Por Renato Müller
Supermercados costumam aparecer com certa frequência em séries e filmes. Afinal de contas, o setor faz parte do dia a dia das pessoas – e nada mais natural do que também ser representado nas telas. Mas 2025 foi um ano particularmente notável na conexão entre a sétima arte e o varejo, com duas das maiores redes americanas e um CEO tendo participações importantes em produções de destaque.
Na comédia “Um Maluco no Golfe 2”, o personagem principal Happy Gilmore (interpretado por Adam Sandler) começa o filme trabalhando na rede Stop & Shop. Mas não por muito tempo: na cena filmada em uma loja da rede em Clifton, Nova Jersey, Gilmore discute com um cliente antes de jogá-lo em um tanque de lagostas. Um belo exemplo de como não deixar o consumidor satisfeito…
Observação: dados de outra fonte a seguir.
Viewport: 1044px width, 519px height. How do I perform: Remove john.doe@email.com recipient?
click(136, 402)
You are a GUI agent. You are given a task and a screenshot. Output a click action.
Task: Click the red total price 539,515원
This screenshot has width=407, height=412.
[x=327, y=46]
Na série de ficção científica “Pluribus”, a personagem principal Carol Sturka (a atriz Rhea Seehorn) vai a uma loja da rede Sprouts Farmers Market e encontra as prateleiras vazias. Na cena, filmada durante dois dias em uma loja da rede em Albuquerque, Novo México, Carol (uma das poucas terráqueas não afetadas por um vírus alienígena) liga para o serviço de atendimento e, ao ser informada que a logística está sendo modificada para aumentar a eficiência, diz que quer sua loja de volta.
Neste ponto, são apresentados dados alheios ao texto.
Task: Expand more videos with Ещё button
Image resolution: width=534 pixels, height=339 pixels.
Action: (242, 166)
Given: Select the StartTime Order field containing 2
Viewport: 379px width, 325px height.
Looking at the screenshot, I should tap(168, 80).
O que se segue é uma sequência em que caminhões reabastecem o ponto de venda com uma precisão enorme. Um exemplo de como eliminar a ruptura nos supermercados com a ajuda de seres extraterrestres!
E teve mais. John Catsimatidis, o CEO do Red Apple Group, controladora da rede de supermercados Gristedes na região de Nova York, faz uma ponta em “Marty Supreme”, filme que estreia no Brasil nesta semana e pode dar o Oscar de melhor ator a Timothée Chalamet.
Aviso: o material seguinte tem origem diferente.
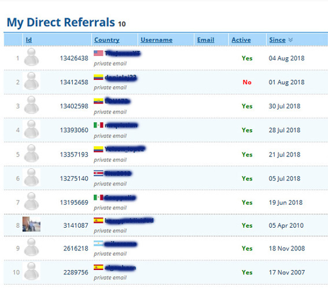
Task: Click the Spain flag in row 10
Action: [98, 267]
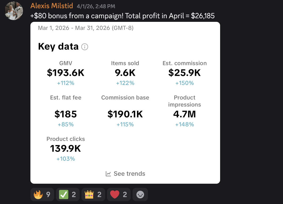Open the See trends link

(x=125, y=174)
Uma das cenas de Catsimatidis (que foi dono de um imóvel onde o mesatenista Marty Reisman, que inspirou a história, tinha um clube de pingue pongue) aparece no final do trailer, quando ele e Marty discutem a ideia de uma bolinha personalizada.
Seja em situações absurdas, surreais ou em recriações de acontecimentos, o varejo supermercadista encontrou, no ano passado, formas de estar presente em algumas das produções que mais se destacaram. Porque a arte, às vezes, imita a vida.